On the 18th, DB Securities released a report titled "Where Will All That Money Flow Now?" and noted that the current trends in the global financial market are similar to those around 1981. The firm recommended increasing allocations to long-term US Treasuries while reducing allocations to stocks, gold, and Bitcoin.
What Happened Around 1981 That Resembles Today?
In 1979 and 1980, the US economy was in the final stages of its battle against inflation, impacted by the second oil shock, the Soviet invasion of Afghanistan, and the outbreak of the Iran-Iraq War. Despite signs of shrinking aggregate demand, such as a decline in the US Consumer Price Index (CPI) growth rate, the US Federal Reserve (Fed) maintained a high interest rate policy. At that time, as long-term US Treasury yields rose in line with the Fed's benchmark rate, liquidity that exited the bond market fueled a rise in the stock market.
Around 1981, as the Fed lowered its benchmark rate and long-term US Treasury yields declined, the financial markets began to shift. As demand for US Treasuries increased, liquidity was absorbed into the bond market, leading to a decline in the stock market. Kang Hyunki, a strategist at DB Securities, commented, "Today's investors should take note of these historical facts," and analyzed that "the potential for change in the financial markets going forward depends on whether long-term US Treasury yields fall."
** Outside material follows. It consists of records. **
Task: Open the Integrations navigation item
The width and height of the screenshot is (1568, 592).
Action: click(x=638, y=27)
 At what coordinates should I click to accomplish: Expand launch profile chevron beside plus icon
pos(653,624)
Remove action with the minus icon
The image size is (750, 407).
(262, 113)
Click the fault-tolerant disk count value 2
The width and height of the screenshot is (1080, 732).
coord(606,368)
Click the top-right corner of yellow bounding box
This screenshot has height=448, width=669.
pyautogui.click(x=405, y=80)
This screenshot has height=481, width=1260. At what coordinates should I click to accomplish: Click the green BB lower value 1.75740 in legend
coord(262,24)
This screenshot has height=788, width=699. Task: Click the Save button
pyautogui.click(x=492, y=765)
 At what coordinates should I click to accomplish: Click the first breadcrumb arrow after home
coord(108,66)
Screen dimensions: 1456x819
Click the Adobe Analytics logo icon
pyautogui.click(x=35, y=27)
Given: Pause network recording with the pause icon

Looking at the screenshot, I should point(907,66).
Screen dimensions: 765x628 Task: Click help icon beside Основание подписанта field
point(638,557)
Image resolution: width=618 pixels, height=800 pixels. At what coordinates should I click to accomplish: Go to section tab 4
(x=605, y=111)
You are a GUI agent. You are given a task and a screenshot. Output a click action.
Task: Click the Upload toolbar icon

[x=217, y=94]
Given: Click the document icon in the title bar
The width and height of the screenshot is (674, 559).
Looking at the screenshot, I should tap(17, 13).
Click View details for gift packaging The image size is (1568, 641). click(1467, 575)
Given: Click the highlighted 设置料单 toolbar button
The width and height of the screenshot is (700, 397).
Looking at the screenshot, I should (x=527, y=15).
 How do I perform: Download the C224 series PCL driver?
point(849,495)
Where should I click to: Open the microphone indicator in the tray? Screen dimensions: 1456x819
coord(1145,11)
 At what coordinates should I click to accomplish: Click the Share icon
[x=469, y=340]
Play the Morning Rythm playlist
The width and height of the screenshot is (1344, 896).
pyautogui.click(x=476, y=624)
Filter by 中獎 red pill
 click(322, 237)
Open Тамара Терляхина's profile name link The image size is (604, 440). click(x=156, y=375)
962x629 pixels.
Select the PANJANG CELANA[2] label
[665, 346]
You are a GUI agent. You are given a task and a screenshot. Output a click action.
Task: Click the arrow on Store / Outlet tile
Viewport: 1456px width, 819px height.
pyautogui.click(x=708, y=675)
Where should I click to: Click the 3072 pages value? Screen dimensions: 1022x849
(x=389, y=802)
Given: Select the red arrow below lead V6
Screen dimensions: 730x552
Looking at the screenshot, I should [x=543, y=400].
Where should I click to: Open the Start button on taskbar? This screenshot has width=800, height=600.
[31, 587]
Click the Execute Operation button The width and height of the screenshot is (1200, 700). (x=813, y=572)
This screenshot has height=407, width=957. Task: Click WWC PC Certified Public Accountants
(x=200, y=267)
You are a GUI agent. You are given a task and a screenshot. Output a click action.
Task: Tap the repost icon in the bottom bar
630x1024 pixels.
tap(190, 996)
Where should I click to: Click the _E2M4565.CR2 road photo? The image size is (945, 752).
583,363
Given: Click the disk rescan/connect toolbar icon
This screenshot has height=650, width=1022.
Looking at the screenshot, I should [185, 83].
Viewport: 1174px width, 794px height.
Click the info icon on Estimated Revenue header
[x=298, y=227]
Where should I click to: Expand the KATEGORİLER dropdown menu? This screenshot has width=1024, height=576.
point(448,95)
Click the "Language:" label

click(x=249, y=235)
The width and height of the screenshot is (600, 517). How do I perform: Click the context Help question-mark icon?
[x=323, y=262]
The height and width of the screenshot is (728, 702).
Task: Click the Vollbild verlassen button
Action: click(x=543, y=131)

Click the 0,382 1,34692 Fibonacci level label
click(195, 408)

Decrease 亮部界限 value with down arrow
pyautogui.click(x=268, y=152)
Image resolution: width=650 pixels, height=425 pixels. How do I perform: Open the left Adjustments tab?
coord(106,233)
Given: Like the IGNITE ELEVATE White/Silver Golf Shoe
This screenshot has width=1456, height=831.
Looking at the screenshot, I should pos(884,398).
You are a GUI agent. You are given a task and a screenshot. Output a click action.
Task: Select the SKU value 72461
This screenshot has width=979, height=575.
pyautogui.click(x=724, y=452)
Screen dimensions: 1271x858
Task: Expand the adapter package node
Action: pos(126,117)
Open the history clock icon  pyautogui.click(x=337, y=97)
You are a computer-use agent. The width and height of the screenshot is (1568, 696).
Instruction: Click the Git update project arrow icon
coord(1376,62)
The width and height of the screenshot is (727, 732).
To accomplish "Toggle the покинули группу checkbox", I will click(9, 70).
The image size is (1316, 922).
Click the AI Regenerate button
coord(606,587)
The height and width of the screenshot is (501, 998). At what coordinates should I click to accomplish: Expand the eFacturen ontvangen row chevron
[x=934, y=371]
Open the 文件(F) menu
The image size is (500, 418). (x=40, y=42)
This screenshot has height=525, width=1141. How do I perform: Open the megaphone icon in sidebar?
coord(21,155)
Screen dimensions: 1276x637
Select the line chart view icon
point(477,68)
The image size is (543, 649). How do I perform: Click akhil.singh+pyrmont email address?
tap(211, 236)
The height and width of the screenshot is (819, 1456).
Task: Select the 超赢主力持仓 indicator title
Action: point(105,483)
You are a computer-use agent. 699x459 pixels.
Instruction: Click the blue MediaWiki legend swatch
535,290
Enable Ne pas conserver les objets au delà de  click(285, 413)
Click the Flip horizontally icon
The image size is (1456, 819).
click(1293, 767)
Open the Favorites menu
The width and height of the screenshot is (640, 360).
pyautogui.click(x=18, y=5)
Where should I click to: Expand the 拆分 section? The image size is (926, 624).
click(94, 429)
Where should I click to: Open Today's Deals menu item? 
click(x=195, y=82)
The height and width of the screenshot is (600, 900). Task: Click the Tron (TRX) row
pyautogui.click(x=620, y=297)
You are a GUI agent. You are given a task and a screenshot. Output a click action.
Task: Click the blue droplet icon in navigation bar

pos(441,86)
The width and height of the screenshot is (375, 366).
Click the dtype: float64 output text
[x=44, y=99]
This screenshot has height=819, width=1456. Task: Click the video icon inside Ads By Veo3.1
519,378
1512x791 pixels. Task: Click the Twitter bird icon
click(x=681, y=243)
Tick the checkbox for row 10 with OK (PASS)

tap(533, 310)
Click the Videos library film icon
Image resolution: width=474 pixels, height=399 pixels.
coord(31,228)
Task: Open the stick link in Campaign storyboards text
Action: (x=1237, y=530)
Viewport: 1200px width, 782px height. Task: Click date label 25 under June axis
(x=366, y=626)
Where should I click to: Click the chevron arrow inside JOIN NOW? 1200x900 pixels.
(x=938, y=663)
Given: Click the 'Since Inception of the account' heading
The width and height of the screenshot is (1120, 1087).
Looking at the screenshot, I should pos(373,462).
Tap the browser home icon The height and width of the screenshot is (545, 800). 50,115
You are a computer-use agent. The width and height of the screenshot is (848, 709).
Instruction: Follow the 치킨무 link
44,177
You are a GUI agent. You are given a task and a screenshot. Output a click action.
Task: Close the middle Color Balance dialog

Long-Term US Treasury Yields Worth Watching
Long-term US Treasury yields are influenced by two main factors: growth rate and inflation. US growth is closely tied to the labor market, which underpins consumption. As the US leading economic index declines, the unemployment rate-a typical lagging indicator-could worsen with a time lag. Therefore, a contraction in the labor market should be considered. In terms of inflation, the tariffs imposed during Donald Trump's first administration amid the US-China trade war dampened economic activity and reduced demand, resulting in a drop in the US CPI growth rate. A similar phenomenon could occur under the tariff policies of a potential second Trump administration. If growth and inflation both decline in the future, long-term US Treasury yields could fall.
Kang Hyunki pointed out, "Across asset markets, it is important to consider that the previous situation could be reversed," and analyzed that "long-term US Treasuries could become a popular investment target." As long-term US Treasuries gain popularity, there could be an outflow of funds from other assets. Accordingly, DB Securities recommends: ▲ increasing allocations to long-term US Treasuries; ▲ reducing allocations to stocks (with a relative increase in dividend stocks in the Korean market and economic moat stocks in the US market); and ▲ reducing allocations to gold, Bitcoin, and other assets that have previously moved in tandem with stocks.